The Jones Act not only implicitly limits the kind of damage that may be recompensed; by incorporating remedies available under the F.E. L.A., it expressly permits only certain persons to receive even redress for pecuniary losses. A dependent, widowed mother may receive nothing for the death of her sole support if her son was married; a dependent, enfeebled aunt, who was actually being supported by her nephew, may recover nothing if her compassionate relative also had a parent, even a wealthy and completely self-supporting one.

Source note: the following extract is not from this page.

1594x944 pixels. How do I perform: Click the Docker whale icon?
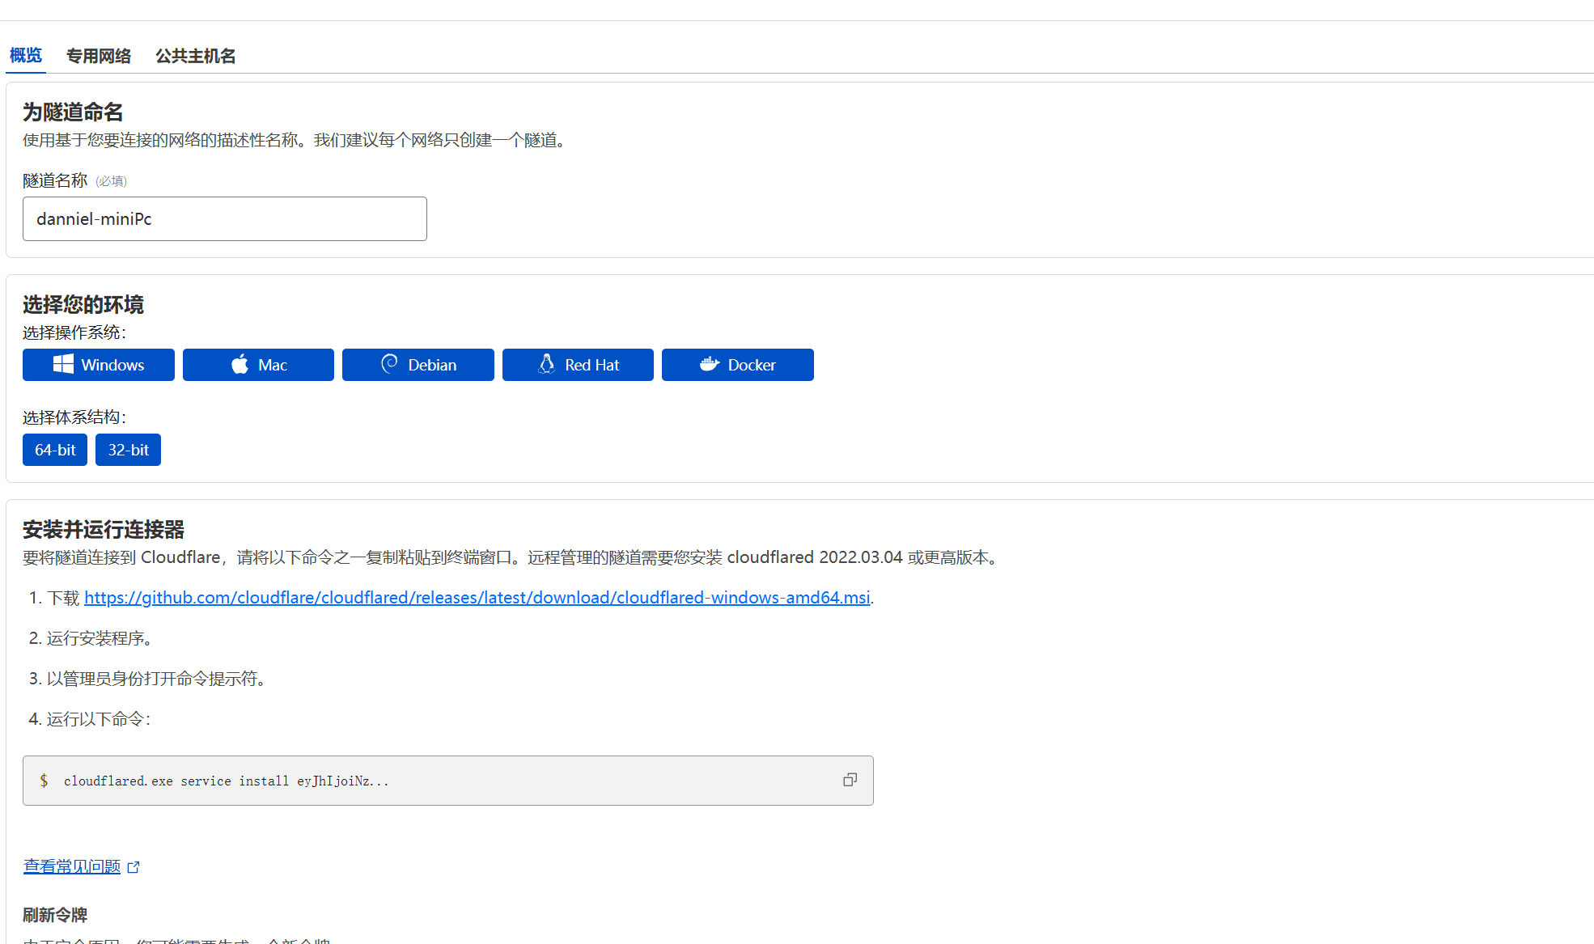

See 45 U.S.C. § 51. If sheer compassion alone dictates a change in the scope of the Jones Act with respect to items of damage, after more than six decades of consistent interpretation, or with respect to beneficiaries, for whom an even more compelling appeal can be made, the argument for change must be addressed to Congress, as the author of the Jones Act, for it is only under the authority of that statute that the plaintiff has a right to be in court.